ATP increases intracellular calcium in supraoptic neurons by activation of both P2X and P2Y purinergic receptors.

ATP increases intracellular calcium concentration (Ca(2+)) in supraoptic nucleus (SON) neurons in hypothalamo-neurohypophyseal system explants loaded with the Ca(2+)-sensitive dye, fura 2-AM. Involvement of P2X purinergic receptors (P2XR) in this response was anticipated, because ATP stimulation of vasopressin release from hypothalamo-neurohypophyseal system explants required activation of P2XRs, and activation of P2XRs induced an increase in Ca(2+) in dissociated SON neurons. However, the ATP-induced increase in Ca(2+) persisted after removal of Ca(2+) from the perifusate (Ca(2+)). This suggested involvement of P2Y purinergic receptors (P2YR), because P2YRs induce Ca(2+) release from intracellular stores, whereas P2XRs are Ca(2+)-permeable ion channels. Depletion of Ca(2+) stores with thapsigargin (TG) prevented the ATP-induced increase in Ca(2+) in zero, but not in 2 mM Ca(2+), indicating that both Ca(2+) influx and release of intracellular Ca(2+) contribute to the ATP response. Ca(2+) influx was partially blocked by cadmium, indicating a contribution of voltage-gated Ca(2+) channels. PPADS (pyridoxal-phosphate-6-azophenyl-2',4'-disulphonic acid), and iso-PPADS, P2XR antagonists, attenuated, but did not abolish, the ATP-induced increase in Ca(2+). Combined treatment with PPADS or iso-PPADS and TG prevented the response.
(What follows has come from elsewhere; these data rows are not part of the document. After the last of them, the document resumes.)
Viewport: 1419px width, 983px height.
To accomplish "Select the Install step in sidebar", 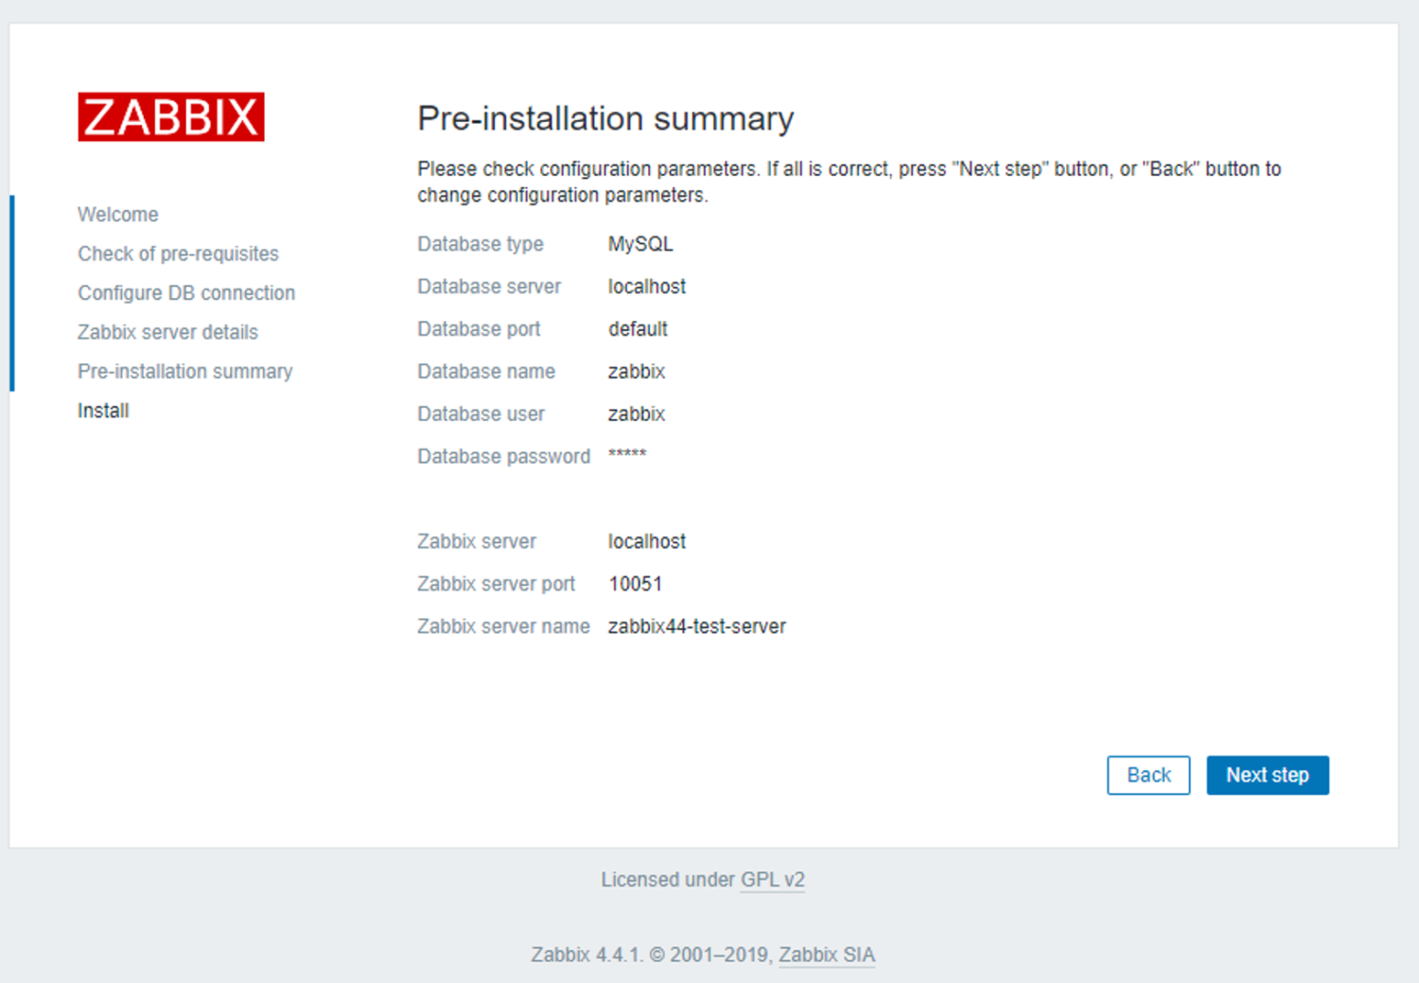I will (102, 410).

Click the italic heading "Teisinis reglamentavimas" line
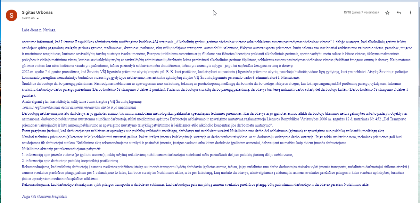coord(79,107)
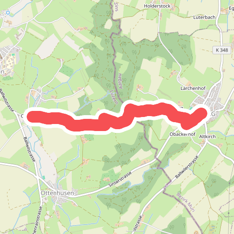Click the Bezirk Muri boundary label
Screen dimensions: 234x234
[x=186, y=202]
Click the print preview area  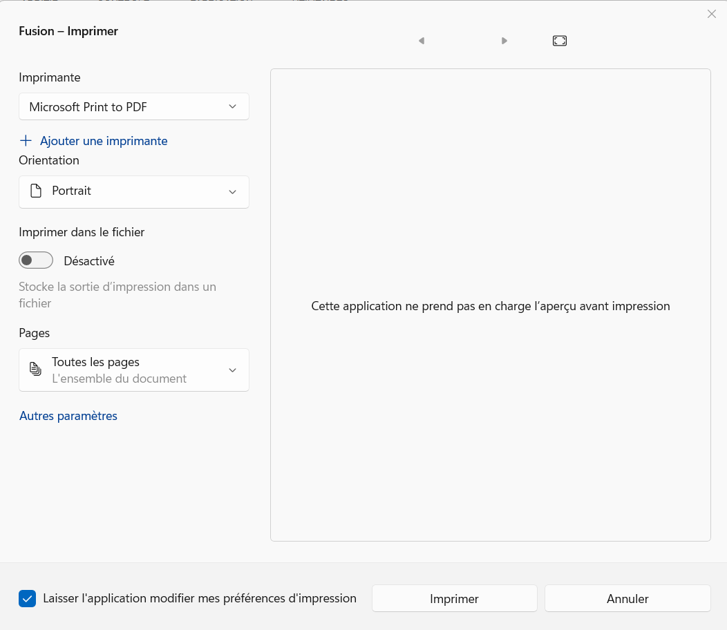coord(491,305)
A cocktail of P2YR agonists consisting of UTP, UDP, and 2-methylthio-ADP increased Ca(2+) (with or without tetrodotoxin) that was markedly attenuated by TG. 2-Methylthio-ADP alone induced consistent and larger increases in Ca(2+) than UTP or UDP. MRS2179, a specific P2Y(1)R antagonist, eliminated the response to ATP in zero Ca(2+). Thus, both P2XR and P2YR participate in the ATP-induced increase in Ca(2+), and the P2Y(1)R subtype is more prominent than P2Y(2)R, P2Y(4)R, or P2Y(6)R in SON.